How would you say this sentence from the piece on Washington's I-594 vote in Spanish: "The measure — officially known as Initiative 594 — didn't have a single syllable about gun registration."

Source excerpt:
■ ■ ■ ■ ■
Washington state’s vote on I-594 has NRA worried

Every once in a while something good happens, something that restores one’s faith in humanity. So put your hands together for the voters of Washington state.

In the midst of the Republican midterm tsunami, 59 percent of them made history. They said “yes” to a state ballot measure that requires background checks for virtually all gun buyers. In other words, a lopsided majority of voters thumbed their noses at the gun-fetish lobby that equates freedom with unfettered bang bang.

This ballot win for gun safety reform — the first statewide referendum on guns since the 2012 Sandy Hook slaughter — is politically significant. It proves that voters are willing to do what their spineless lawmakers have so shamelessly failed to do: Defy the NRA.

Even while Washington’s voters were busy re-electing a Republican state senate, they defied the NRA by a margin of 18 percentage points. They summarily ignored the NRA’s propaganda that the ballot measure was actually “a universal handgun registration scheme” promoted by “elitists.” Propaganda like the seven-minute NRA ad, which lied that the ballot measure was really about “collecting a database of gun owners” for the purpose of “confiscation.”

The measure — officially known as Initiative 594 — didn’t have a single syllable about gun registration. The measure simply says that if you want to weaponize yourself at a gun show, or on the Internet, or via other non-licensed sellers, you first need to be checked out, to ensure that you’re not nuts or felonious. And by the way, this common-sense notion is not the province of “elitists.” It’s drawing support from 92 percent of Americans — including 92 percent of gun owners.

Most importantly, Washington state’s balloting has opened the door for ballot bids elsewhere — perhaps starting with Nevada, Maine, and Oregon. As UCLA law professor Adam Winkler says, referring to last week’s outcome, “I think it does represent a subtle shift. “What we’re seeing is a renewed effort by gun control advocates to take this issue to the voters directly.”
■ ■ ■ ■ ■
Information shown:
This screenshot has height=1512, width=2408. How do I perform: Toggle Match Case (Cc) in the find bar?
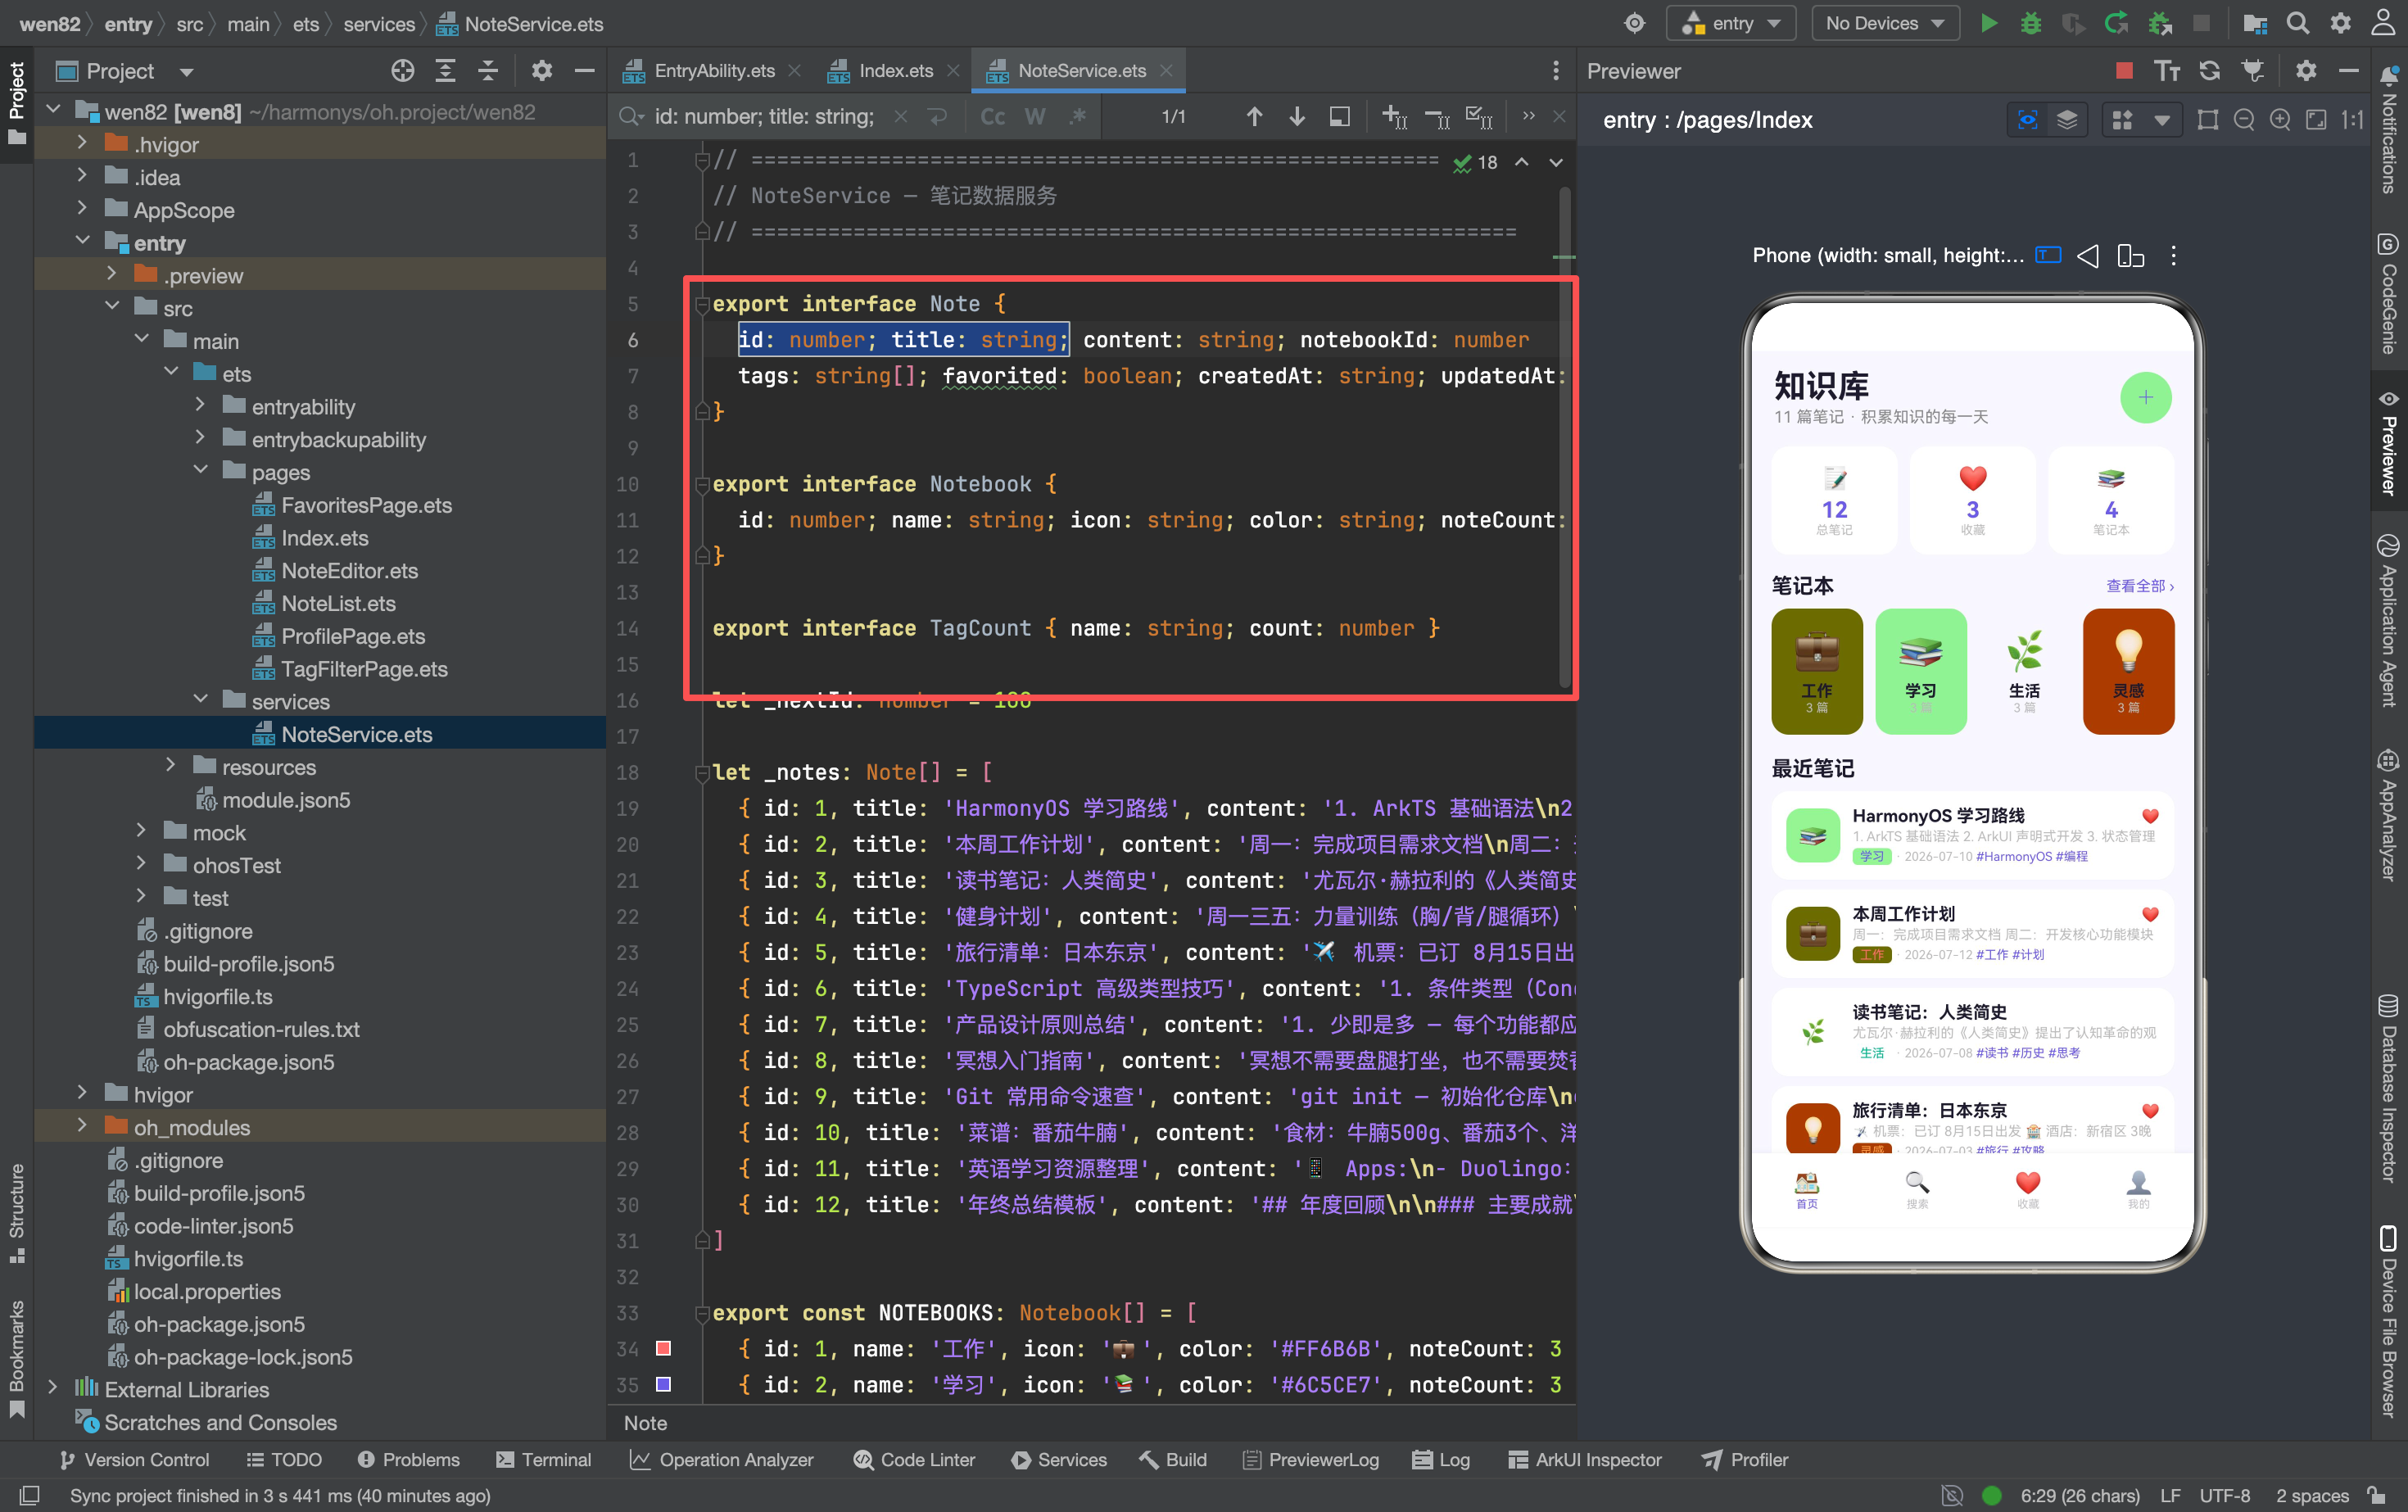(x=992, y=117)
■ ■ ■ ■ ■
Answer to the task:
La medida —conocida oficialmente como Iniciativa 594— no contenía ni una sola sílaba sobre el registro de armas.